It was probably the visitors’ big chance as they enjoyed possession around Southend’s box but were restricted to long range efforts. As both sets of players tired, penalties looked inevitable as the clock ticked down to the 90th minute. I don’t think too many in the ground had the stomach for that, so it was a good job what happened next, did.
Kevan Hurst bamboozled Baudry on the left flank before showing the presence of mind to look up and square the ball back to the penalty spot where Ben Reeves was waiting. Despite a lunging challenge from an Orient defender, Reeves got there first and, with a bizarre combination of both feet, guided the ball into the bottom corner of the net.
It all went a bit silly. The stadium literally shook with unbridled joy as the 7,000 home fans celebrated wildly. There were limbs everywhere. I personally ended up about five seats along from where I had been sitting. The board had displayed four minutes, but few had seen that as it was being displayed at the very moment the ball fell to Reeves.
Unfortunately, one fan who had perhaps had too much excitement or alcohol, or perhaps he was just a total idiot, decided to run onto the pitch and disrupt the game just as we needed to see it out.
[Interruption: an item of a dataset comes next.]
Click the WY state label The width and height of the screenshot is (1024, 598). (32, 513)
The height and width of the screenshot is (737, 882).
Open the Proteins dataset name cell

As he was escorted away, the entire ground was united in the chant of “wanker” which seemed a surprise to the miscreant, who clearly thought he would be hailed as some sort of hero. Thick as pigshit as well as excitable, then.
As a result, ref Andy Woolmer added an unbearable amount of stoppage time where Orient launched the ball forward in desperation resulting in some important interventions. After five unbearable minutes, Woolmer blew for full time and the fans spilled onto the pitch in celebration.
The party continued long into the night in the Spread and the Railway. Personally, with all the nerves, stress and excitement going back at least three days, I stayed for a glass of water and left, having to drive home to Chelmsford. Some certain other friends of this fanzine had other ideas and were happily dancing on tables and imbibing dubiously coloured spirits long into the night. The next day at work may have been a struggle for them.
But who cares. Southend United will finally be playing in a Wembley final for the first time, having missed out three times in recent years (Anglo Italian cup in the 90s, Brentford in the LDV 2001 and last year’s play-off semi). It will be an historic moment for us all and it will be nice to have the town behind its football club once again. Tinged with sadness for those who cannot be there, loyal Shrimpers like Graham Jolley, Malcolm ‘Harry’ Roberts and Martin Cranmer, all of who passed away recently and would have surely given so much to see their team at the famous stadium.
Come April 7th, about 30,000 of us will be walking down Wembley way, blue as far as the eye can see, flags waving, before watching our team come out for a national final which we have every chance of winning, despite being underdogs again. What an achievement by Paul Sturrock and his team of patched-up battlers. Savour it, as these days do not come along often.

Dagenham 0-3 Southend

27 Dec

DESPITE this extraordinary run we seem to have found ourselves on, I must admit to a bit of trepidation when waking up on Boxing Day morning on a couple of counts. One was purely after our Boxing Day experience of last year (taking all the in-laws to their first ever Southend game and seeing it abandoned) making me expect the worst. Whilst I am used to disappointment and let downs, I like things to go smoothly when taking the wife, as was planned again this Boxing Day (the rest of her family learnt their lesson). So when it pelted it down with rain all of Christmas Day morning to the point of not being sure we could even drive into Billericay, I was not holding out much hope that Mrs Hewitt was going to get to see the Tomlin and Britt show. Fast forward 24 hours, and a quick phonecall to Dagenham and suddenly I was talking to a lady at the club who even seemed surpised that I should be suggesting the game might be off. Game. On.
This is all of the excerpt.